Case discussed the ideas behind his new book, “The Third Wave: An Entrepreneur’s Vision of the Future,” copies of which were given to expo attendees.
This third wave of tech innovation “will mimic in many ways the first wave” that spawned the internet revolution led in large part by AOL beginning in the mid-1980s. As such, that first wave offers lessons on “how to position yourself as an individual and as a company.”
Case explained that this first wave was basically “building the internet” and educating people how and why to use it, noting that in 1985, only 3 percent of people were online. “Nobody knew what it was or cared,” he said, noting that by 2000, “they couldn’t live without it.”
The second wave was building on the internet (e.g. apps), with the third wave to bring full integration of online into daily life, which requires “a different mindset and playbook,” Case said.
“The most profound changes start as crazy ideas,” he continued, nothing that most people in 1985 didn’t have personal computers and few of those had modems, which were costly to purchase and maintain.

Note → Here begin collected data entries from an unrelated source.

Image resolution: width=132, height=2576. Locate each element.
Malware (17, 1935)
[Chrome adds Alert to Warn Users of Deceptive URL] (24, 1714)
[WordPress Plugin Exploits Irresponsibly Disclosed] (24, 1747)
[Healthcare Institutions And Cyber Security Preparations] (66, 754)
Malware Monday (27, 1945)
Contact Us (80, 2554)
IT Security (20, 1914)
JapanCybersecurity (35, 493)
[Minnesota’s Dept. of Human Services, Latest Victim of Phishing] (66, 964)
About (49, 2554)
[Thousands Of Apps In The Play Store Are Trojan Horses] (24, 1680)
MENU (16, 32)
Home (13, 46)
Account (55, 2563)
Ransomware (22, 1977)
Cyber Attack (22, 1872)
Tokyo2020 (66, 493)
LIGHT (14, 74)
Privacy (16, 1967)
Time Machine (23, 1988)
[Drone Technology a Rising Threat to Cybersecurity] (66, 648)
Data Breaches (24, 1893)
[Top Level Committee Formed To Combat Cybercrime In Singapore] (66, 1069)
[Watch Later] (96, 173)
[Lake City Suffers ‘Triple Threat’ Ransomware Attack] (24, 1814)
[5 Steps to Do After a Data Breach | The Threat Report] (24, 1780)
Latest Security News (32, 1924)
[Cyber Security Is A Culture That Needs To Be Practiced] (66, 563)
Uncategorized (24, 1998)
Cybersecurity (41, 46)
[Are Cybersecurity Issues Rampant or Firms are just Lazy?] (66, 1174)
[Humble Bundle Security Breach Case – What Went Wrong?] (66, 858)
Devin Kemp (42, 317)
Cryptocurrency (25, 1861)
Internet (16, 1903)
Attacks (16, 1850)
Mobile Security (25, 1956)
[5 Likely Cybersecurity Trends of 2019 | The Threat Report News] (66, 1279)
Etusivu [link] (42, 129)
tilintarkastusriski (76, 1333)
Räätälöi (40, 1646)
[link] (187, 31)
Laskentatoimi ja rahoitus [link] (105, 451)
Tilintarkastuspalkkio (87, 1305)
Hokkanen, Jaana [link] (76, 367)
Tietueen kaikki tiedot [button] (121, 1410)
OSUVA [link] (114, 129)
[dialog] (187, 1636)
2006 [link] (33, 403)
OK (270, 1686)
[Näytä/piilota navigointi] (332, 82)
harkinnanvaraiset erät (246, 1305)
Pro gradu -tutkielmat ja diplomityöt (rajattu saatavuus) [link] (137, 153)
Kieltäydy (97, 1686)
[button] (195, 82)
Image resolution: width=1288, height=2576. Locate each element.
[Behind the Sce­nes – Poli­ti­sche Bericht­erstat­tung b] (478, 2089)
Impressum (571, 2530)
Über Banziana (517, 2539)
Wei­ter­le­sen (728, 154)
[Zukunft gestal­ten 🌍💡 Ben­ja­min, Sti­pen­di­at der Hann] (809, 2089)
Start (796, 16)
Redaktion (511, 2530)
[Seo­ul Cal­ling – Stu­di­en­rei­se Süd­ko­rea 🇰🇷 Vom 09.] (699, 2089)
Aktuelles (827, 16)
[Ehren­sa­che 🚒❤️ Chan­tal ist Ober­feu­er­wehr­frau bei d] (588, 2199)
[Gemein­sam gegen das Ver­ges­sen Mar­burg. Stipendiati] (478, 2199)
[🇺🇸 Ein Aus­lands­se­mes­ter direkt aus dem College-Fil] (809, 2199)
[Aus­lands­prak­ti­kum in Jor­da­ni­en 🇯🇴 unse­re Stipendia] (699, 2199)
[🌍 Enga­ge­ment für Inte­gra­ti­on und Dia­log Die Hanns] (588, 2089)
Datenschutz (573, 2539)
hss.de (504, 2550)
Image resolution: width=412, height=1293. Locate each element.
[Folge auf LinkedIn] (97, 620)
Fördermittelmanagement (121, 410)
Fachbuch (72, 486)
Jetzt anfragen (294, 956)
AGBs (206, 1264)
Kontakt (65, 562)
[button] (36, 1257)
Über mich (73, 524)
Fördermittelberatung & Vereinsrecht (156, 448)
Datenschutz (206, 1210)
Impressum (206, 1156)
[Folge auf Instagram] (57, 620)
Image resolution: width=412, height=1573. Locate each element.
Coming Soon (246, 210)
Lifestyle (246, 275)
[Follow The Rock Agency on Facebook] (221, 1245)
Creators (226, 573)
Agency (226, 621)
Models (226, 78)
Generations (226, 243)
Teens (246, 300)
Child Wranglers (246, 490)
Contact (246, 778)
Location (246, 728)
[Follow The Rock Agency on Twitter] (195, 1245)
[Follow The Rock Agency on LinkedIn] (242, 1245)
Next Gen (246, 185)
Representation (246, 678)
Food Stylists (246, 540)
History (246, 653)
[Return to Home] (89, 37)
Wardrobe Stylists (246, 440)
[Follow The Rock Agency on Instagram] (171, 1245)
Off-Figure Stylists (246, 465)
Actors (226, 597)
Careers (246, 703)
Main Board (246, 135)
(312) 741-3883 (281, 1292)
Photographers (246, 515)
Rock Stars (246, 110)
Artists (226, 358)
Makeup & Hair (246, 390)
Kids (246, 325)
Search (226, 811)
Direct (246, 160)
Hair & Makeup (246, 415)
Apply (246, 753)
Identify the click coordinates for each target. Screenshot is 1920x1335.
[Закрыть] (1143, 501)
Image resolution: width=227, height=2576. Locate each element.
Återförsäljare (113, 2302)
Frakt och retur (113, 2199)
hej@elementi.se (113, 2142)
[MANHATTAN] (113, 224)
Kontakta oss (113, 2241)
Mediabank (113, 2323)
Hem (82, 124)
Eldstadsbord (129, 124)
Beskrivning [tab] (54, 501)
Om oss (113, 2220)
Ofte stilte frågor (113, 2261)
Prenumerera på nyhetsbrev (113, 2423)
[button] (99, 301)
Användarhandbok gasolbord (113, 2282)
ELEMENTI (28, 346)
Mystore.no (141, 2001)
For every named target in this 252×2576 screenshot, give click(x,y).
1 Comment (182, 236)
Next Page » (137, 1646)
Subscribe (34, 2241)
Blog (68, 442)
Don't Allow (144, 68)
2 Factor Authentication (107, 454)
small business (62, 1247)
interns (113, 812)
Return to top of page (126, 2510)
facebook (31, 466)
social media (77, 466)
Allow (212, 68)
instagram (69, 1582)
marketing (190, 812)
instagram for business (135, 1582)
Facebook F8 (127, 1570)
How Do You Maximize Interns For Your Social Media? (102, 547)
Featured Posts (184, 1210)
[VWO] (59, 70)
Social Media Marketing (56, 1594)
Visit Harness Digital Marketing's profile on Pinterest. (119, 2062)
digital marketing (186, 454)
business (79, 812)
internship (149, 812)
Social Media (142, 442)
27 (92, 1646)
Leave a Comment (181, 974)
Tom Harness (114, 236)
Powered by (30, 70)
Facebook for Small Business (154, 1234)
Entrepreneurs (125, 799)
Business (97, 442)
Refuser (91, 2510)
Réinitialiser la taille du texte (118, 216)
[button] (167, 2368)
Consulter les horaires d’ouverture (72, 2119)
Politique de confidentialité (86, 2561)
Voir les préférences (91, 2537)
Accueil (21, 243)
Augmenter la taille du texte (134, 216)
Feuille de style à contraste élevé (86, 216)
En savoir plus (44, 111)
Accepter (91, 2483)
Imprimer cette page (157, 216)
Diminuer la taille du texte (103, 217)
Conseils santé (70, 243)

Now, things that were once a dream are mainstream, and companies need to “shake things up internally to get people thinking about what’s happening next,” Case said. The trick, he said, is “how to mobilize resources to accelerate getting to the right place.”
Key to further innovation will be strategic partnerships to accelerate the process, Case asserted: “The third wave will be defined by partners.”
Large companies, he said, “don’t take enough shots on goal,” he said, meaning they don’t take enough risks in pursuit of greater rewards. “They need to get out of the mindset of managing and into the mindset of imagining.”
Case offered this perspective on how to come up with the next big disruptor: “If you were leaving your company angry and you wanted to put them out of business, what would you do?”
Asked what tech trends are specific to the food industry, Case named convenience (“People often sacrifice privacy for convenience”); health, especially fresh and natural products; and experience (“The experience created in the store is a big deal” as stores “shift from just selling stuff”).
“Most people will conclude the benefits of convenience will trump the risks,” Case said. “The pace of invention will accelerate but how it’s integrated into everyday life will require debate that will slow things down.”